Com vénia ao dr. Luís Queirós
Presidente da Marktest e membro da ASPO Portugal
Ao afectar seriamente o sector do transporte aéreo, a actual situação de crise veio baralhar os planos de construção do novo aeroporto de Lisboa. Já tinha acontecido algo de semelhante em 1973, na sequência do primeiro choque petrolífero, quando Marcelo Caetano lançou os primeiros estudos sobre potenciais locais alternativos à Portela. Nessa altura não se passou das intenções.
Nas últimas décadas, e até ao advento da crise, o sector do transporte aéreo cresceu muito acima da economia global. De acordo com dados apresentados pelo comandante Cristopher Smith, da British Airways, nos dez anos anteriores a 2008 o sector cresceu 2,4 vezes mais depressa do que o PIB mundial.
Isso verificou-se também em Portugal. Entre 2003 e 2008, o crescimento do número de passageiros na Portela foi espectacular. Nesse período o tráfego anual passou de 9,8 para 13,6 milhões de passageiros, a que corresponde uma taxa anual de crescimento de 6,9%. E foram precisamente estes números que apressaram a decisão de construir um novo aeroporto em Lisboa.
Mas a crise que agora atravessamos (cujo fim se não descortina) alterou radicalmente a situação. Em 2008 o crescimento anual de passageiros na Portela foi apenas de 1,6%. E em 2009, contrariando previsões anteriores que apontavam para um crescimento de 6%, houve mesmo um decréscimo de 2,6%. A crise no sector é mundial e generalizada. E nos próximos anos, a existir alguma recuperação, tudo indica que será muito lenta.

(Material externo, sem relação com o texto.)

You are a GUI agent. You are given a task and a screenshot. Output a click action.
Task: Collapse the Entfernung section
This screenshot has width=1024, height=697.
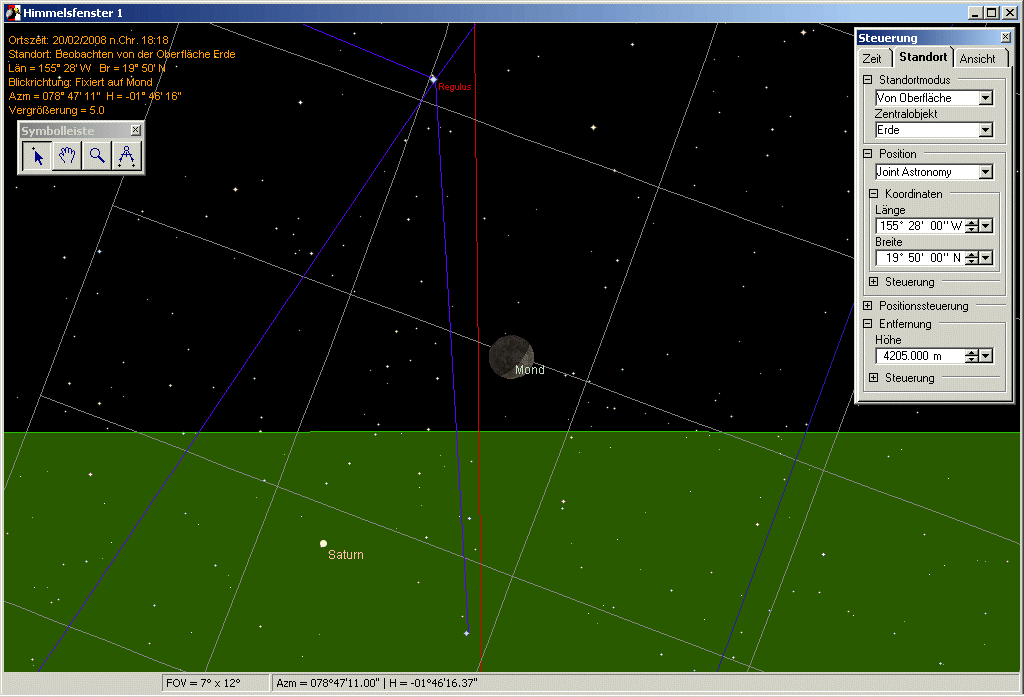point(867,324)
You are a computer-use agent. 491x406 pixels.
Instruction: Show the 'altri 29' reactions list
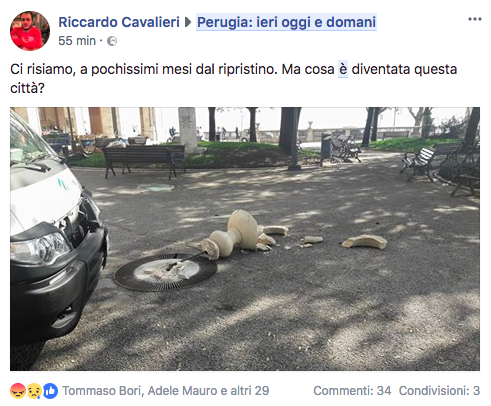(250, 391)
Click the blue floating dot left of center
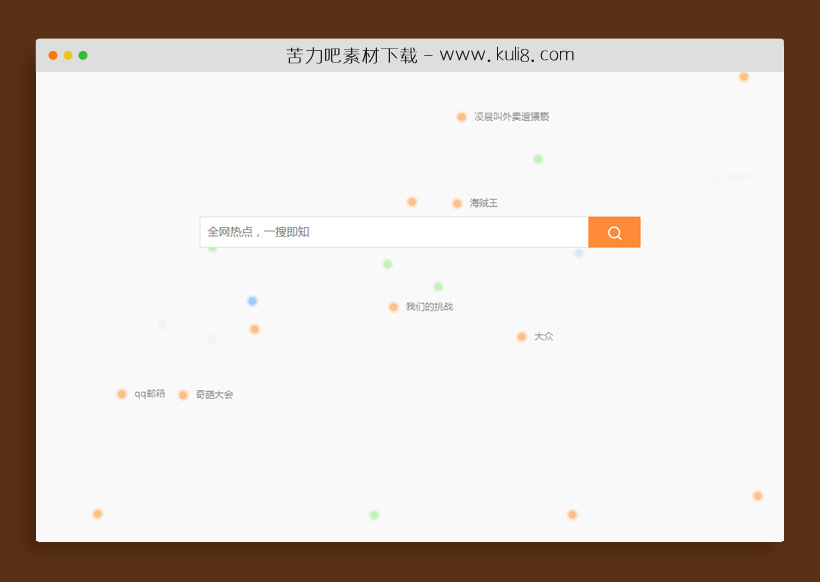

De acordo com notícias recentes, há quem se esforce por fazer crer o contrário. O presidente da ANA entende que a crise actual apenas reduzirá o crescimento anual médio do tráfego de 4,0% para 3,9% nos anos futuros; e que, em 2017, a Portela registará 18,0 milhões de passageiros, e não 18,7 como indicavam os anteriores estudos. Afirma mesmo que esta é uma previsão conservadora. E diz isto para concluir que o actual aeroporto estará a "rebentar pelas costuras em 2017", e que "não há dúvidas quanto à necessidade e urgência de construir um novo aeroporto".
Porém, não é só a crise económica que vai condicionar depressivamente a procura do transporte aéreo. A previsível escassez de petróleo e o elevado preço da matéria-prima (afinal uma das razões principais da crise que o mundo atravessa) terá fortes implicações no futuro do transporte aéreo e nos sectores da economia que lhes estão associados. Com efeito, a dependência dos combustíveis líquidos derivados do petróleo é particularmente elevada – deve mesmo dizer-se total – no sector aeronáutico, pois não existem alternativas energéticas ao fuel usado nos aviões. Está fora de questão, num futuro próximo, a utilização de hidrogénio, de energia eléctrica ou nuclear, para propulsionar aeronaves comerciais.
Face à alteração de pressupostos, estamos perante a urgente necessidade de reavaliar a decisão sobre a construção de um novo aeroporto. E dois são os dados-chave para fundamentar essa decisão: saber qual o tráfego crítico de saturação da Portela, e estimar a taxa de crescimento desse tráfego nos próximos anos.
Admitamos, sem contestar, que a saturação da Portela se atinge nos 18 milhões de passageiros/ano. A uma taxa de crescimento médio anual de 4%, esse valor de saturação será atingido em 2017. Mas para taxas de crescimento de 3%, 2% ou 1%, os anos de saturação serão, respectivamente, 2020, 2025 e 2040.
Pessoalmente, acredito que taxas de crescimento entre 1% e 2% são realistas, e consentâneas com a previsível evolução do PIB português. Fixe-se pois o ano de 2030 como ano-meta para ter Alcochete pronto a receber aviões. E vá-se planeando e construindo, devagar e bem como convém, sem megalomanias nem derrapagens de custos. À medida das nossas possibilidades.